Petition against assisted suicide passes 10,000

More than 10,000 people have signed a petition against assisted suicide in Scotland, as the Holyrood parliament considers a Bill which would introduce the practice.

The petition is organised by Care Not Killing (CNK), an umbrella organisation of individuals and groups that opposes assisted suicide and supports better end-of-life care.

Dr Gordon Macdonald, from CNK, said petition numbers are growing as people become more aware of the details of the legislation.

Poorly written Bill

Under the Assisted Suicide (Scotland) Bill, people as young as 16 could be given assistance to end their lives even if they are not terminally ill.

Dr Macdonald commented: “In recent weeks as the Bill has been scrutinised we have witnessed repeated and sustained criticism from a variety of sources”.

He added that experts in palliative care, law and ethics have expressed “serious and genuine concerns”.

“This is a poorly written, badly constructed Bill and the sheer numbers of people who have criticised whole parts of it, quite aside from any moral or ethical objections, only highlight the problems with the legislation.”

Lethal drugs

It comes as CARE for Scotland, which is part of the CNK alliance, releases a powerful video of a son whose pro-life view on assisted suicide came under pressure as his mother suffered with cancer.

However, Derek explains that his belief that it would be wrong for him to give a pill or injection to his mother also meant that it was wrong for a medical professional to do so.

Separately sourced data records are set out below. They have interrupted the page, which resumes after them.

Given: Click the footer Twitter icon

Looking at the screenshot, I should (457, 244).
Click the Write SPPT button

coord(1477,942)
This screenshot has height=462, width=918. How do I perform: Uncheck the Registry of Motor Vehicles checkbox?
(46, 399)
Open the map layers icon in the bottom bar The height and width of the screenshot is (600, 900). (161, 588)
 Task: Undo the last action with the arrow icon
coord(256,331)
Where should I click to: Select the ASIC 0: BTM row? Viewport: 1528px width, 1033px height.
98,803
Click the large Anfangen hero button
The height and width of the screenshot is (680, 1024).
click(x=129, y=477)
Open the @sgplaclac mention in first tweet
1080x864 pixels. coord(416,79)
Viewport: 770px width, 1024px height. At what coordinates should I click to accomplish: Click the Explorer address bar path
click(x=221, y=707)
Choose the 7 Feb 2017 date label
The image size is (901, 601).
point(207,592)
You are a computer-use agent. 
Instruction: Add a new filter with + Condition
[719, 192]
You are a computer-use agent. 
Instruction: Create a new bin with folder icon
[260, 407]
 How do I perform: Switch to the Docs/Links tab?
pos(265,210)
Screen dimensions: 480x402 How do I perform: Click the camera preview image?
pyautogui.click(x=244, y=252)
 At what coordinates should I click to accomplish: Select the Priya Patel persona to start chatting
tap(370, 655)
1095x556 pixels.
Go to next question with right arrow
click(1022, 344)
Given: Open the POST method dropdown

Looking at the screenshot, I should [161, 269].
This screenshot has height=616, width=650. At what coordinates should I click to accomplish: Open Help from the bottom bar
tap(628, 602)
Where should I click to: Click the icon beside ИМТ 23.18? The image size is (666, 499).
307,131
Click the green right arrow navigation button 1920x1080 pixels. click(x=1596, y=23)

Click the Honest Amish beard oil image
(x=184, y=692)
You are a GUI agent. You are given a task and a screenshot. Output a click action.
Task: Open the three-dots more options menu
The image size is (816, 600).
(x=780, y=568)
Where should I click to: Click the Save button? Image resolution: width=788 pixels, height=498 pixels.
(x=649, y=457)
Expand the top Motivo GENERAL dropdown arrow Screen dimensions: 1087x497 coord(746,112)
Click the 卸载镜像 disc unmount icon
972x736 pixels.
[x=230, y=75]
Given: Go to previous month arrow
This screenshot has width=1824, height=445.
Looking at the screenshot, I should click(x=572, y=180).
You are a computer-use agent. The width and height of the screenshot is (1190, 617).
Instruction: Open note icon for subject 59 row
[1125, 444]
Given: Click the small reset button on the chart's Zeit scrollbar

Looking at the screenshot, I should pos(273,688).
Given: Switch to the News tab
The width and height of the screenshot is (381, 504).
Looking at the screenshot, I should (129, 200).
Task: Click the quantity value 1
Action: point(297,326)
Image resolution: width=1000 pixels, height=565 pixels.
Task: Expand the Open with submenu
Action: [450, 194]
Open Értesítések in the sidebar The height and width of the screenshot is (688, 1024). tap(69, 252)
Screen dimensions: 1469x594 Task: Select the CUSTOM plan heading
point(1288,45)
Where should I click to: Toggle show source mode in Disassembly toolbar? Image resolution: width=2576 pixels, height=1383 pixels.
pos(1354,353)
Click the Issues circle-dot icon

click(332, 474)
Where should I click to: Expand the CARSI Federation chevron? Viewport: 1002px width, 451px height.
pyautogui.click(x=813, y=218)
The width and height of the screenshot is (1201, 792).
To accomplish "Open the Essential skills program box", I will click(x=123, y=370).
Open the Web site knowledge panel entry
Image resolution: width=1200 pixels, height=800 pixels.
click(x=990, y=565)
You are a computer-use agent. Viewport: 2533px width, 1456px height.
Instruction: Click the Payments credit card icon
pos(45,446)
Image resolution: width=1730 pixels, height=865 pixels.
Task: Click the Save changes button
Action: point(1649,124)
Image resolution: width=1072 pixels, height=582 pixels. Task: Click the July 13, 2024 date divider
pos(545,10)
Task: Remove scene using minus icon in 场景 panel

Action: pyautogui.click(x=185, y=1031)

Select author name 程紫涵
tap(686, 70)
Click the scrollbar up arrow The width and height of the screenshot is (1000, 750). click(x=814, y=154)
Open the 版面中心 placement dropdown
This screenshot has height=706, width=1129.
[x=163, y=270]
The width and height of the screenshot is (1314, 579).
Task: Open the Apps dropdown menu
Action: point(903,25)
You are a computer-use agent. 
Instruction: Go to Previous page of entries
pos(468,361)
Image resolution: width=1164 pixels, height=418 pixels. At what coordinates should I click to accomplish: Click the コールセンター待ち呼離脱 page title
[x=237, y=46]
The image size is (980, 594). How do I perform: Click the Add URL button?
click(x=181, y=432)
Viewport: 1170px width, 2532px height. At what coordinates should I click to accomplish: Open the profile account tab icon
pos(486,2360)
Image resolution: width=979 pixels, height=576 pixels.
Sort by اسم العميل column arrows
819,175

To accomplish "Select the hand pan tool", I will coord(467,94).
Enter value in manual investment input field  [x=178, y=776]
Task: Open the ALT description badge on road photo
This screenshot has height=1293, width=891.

In the US state of Oregon, which enacted assisted suicide legislation in 1997, figures have been released showing a record high in the numbers of people who died after being prescribed lethal drugs.


For the first time, more than 100 people in one year were assisted in their suicide by physicians.

Reporting the figures, CNK noted the state’s population is “barely a 16th of the United Kingdom’s” and so the statistics equate to over 1,600 assisted suicides in the UK.

“Let these figures”, it concludes, “remind us that we must recommit to care and support, not a counsel of despair”.